We have blogged, on a number of occasions, on the last Government’s proposed CFA Amendment Order which was finally dropped on 6 April 2010 after the General Election was called.   It seems likely that the measure will be revived, in some form, by the next government – as there seems to be broad agreement that a 100% success fee is not appropriate in libel cases and that present CFA regime requires some reform.  There is, of course, no agreement between claimant and defendant lawyers as to the appropriate level of success fees and in relation to other proposed reforms.

We mentioned in an earlier post that the measure actually proposed by the Ministry of Justice was opposed by the two judges who responded to the consultation,  Master of the Rolls Lord Neuberger and the Senior Costs Judge, Master Hurst.  This was clear from the summary of consultation responses produced by the MoJ.

Lord Neuberger’s response is available on the Judiciary Website.  He expresses the strong view the the problem of costs in defamation claims supported by CFAs should be treated “holistically” as proposed in Sir Rupert Jackson’s report.  He goes on to say

In our view, it is not right to single out one particular category of defendants, who have ready access to the media, for preferential treatment. Indeed it may be thought unfair if libel claimants are placed in a distinctly less advantageous position than all other claimants in civil litigation. Furthermore, we believe that any solution to the present problem must comprise a balanced package of measures, in order to control costs whilst promoting access to justice.

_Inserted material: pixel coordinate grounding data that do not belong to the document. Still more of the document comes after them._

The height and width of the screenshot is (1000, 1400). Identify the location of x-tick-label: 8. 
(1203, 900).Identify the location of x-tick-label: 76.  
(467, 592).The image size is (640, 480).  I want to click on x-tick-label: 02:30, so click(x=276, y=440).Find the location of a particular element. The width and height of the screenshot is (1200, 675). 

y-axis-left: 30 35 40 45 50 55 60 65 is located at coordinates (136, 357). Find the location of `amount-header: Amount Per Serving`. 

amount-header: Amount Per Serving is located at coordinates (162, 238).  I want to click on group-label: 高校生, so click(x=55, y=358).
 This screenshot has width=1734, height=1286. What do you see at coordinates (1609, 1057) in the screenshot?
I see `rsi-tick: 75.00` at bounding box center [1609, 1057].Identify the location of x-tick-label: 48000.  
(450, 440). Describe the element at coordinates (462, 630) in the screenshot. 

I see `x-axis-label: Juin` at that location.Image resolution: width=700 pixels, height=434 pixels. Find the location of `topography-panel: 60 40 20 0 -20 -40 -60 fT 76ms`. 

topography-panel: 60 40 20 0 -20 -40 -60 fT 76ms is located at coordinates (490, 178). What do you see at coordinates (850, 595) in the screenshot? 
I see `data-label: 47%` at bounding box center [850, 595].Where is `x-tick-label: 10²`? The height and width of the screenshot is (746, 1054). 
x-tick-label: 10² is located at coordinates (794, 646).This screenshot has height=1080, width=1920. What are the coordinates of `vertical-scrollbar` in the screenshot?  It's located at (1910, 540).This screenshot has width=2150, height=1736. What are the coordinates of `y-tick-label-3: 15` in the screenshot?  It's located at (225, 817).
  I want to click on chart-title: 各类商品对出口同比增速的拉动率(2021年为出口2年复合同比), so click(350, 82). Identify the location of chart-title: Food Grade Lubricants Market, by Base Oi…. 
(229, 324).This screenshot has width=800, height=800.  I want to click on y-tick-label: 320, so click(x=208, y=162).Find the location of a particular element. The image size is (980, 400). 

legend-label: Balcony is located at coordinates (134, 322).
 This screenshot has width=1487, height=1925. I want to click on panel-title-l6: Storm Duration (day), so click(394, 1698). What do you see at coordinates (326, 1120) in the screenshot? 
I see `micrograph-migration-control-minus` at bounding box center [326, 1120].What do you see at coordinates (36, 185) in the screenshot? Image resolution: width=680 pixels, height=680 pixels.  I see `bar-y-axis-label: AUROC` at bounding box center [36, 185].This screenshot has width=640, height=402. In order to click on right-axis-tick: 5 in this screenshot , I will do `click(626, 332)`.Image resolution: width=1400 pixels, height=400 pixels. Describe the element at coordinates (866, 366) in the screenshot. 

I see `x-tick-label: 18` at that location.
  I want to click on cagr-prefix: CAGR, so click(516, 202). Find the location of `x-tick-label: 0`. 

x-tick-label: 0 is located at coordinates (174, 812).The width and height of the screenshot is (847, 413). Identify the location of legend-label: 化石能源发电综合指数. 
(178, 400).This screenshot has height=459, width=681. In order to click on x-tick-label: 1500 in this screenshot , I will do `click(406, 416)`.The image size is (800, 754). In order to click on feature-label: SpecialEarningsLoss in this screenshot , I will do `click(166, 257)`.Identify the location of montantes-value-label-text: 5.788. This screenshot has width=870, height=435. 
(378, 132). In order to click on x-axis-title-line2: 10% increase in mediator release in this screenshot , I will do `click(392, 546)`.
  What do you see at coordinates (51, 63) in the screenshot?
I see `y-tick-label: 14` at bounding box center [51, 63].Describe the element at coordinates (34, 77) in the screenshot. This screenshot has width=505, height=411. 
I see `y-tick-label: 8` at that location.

In our view, a simple reduction of success fees in libel cases by 90% is not such a balanced package.

We have now obtained a copy of the response by Master Hurst – which makes interesting reading.  He notes that

“There has been intense lobbying of Parliament by publishers (a very powerful body), and the Lord Chancellor has been persuaded to take immediate steps to control costs in publication proceedings.    It has to be accepted, however, that the pressing reasons put forward by the publishers as to the amount of costs which they have to pay in the event of losing an action, apply equally in the field of clinical negligence, and indeed across the whole of civil litigation”.

He notes that there is “a clear and pressing need to control the costs of litigation funded by CFAs“, but goes on to say that “control should not be limited purely to publication proceedings“.  He goes on to say that the proposed figure of 10% maximum success fee “appears to be entirely arbitrary, and is not backed up by any sort of research“.  He notes that

The courts have for some time been advocating staged success fees, and it is therefore suggested that both the staging and percentages set out in CPR Part 45 Section V (employers liability disease) should be adopted as the interim measure sought by the Government.

The scheme proposed is complex but, in its simplest form, this involves a 100% success fee if the case proceeds to trial and, otherwise, a success fee limited to 27.5%.

Master Hurst has considerable practical experience of dealing with CFAs and his views should be given very serious consideration.